#### Work instructions:
Collect each line of the records containing the string "left".
= = = =
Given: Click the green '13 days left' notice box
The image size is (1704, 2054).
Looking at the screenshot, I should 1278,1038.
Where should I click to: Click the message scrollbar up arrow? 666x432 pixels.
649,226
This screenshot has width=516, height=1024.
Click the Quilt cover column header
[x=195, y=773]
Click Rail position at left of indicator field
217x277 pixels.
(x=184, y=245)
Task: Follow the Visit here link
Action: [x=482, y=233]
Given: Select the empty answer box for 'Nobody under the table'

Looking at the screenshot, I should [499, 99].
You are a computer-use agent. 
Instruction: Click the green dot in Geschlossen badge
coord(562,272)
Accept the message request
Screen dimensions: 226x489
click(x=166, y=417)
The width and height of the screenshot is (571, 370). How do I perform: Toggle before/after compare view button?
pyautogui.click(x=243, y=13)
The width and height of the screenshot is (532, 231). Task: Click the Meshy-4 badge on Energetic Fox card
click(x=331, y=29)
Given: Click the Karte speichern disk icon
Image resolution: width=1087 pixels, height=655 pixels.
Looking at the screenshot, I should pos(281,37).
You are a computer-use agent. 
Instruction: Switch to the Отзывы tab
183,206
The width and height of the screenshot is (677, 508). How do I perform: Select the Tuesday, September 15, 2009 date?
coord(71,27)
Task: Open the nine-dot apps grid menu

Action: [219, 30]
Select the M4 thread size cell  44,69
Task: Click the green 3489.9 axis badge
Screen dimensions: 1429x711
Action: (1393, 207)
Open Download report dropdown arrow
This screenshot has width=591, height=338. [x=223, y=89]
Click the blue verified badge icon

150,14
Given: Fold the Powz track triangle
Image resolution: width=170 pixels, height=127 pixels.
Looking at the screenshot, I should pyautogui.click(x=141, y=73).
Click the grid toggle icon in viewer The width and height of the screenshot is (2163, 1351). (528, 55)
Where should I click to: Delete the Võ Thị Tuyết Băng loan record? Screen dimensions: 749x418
= = = =
#### Result:
Given: Click the green '13 days left' notice box
Click Rail position at left of indicator field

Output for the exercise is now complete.